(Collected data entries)
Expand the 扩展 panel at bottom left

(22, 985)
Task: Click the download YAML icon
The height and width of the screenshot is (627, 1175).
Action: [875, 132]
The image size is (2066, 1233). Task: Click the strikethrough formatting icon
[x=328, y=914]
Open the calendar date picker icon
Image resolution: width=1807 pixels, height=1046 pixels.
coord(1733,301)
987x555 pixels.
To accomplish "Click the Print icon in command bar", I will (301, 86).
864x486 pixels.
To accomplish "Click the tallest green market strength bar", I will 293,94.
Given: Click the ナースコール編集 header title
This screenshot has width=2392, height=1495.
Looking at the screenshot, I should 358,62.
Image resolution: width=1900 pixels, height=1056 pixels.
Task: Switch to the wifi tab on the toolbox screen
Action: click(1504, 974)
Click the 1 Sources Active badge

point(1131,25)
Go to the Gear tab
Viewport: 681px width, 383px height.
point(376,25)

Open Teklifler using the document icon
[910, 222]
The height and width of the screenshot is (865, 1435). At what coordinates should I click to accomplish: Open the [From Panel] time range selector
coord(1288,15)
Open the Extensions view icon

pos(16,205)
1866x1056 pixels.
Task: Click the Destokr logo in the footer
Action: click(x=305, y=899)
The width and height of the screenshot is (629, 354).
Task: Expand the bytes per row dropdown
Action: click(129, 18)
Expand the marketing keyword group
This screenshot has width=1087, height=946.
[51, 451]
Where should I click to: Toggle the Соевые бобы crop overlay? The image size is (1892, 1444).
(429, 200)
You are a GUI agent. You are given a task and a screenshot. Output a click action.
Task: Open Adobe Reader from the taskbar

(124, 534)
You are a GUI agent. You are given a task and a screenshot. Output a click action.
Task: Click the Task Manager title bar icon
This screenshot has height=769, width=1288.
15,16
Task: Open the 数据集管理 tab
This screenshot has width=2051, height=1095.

**Task brief:**
Print exactly the lines from the beginning of the entries through the line with "Given: Click the ナースコール編集 header title". Output nothing more.

**Answer box:**
Expand the 扩展 panel at bottom left

(22, 985)
Task: Click the download YAML icon
The height and width of the screenshot is (627, 1175).
Action: [875, 132]
The image size is (2066, 1233). Task: Click the strikethrough formatting icon
[x=328, y=914]
Open the calendar date picker icon
Image resolution: width=1807 pixels, height=1046 pixels.
coord(1733,301)
987x555 pixels.
To accomplish "Click the Print icon in command bar", I will (301, 86).
864x486 pixels.
To accomplish "Click the tallest green market strength bar", I will 293,94.
Given: Click the ナースコール編集 header title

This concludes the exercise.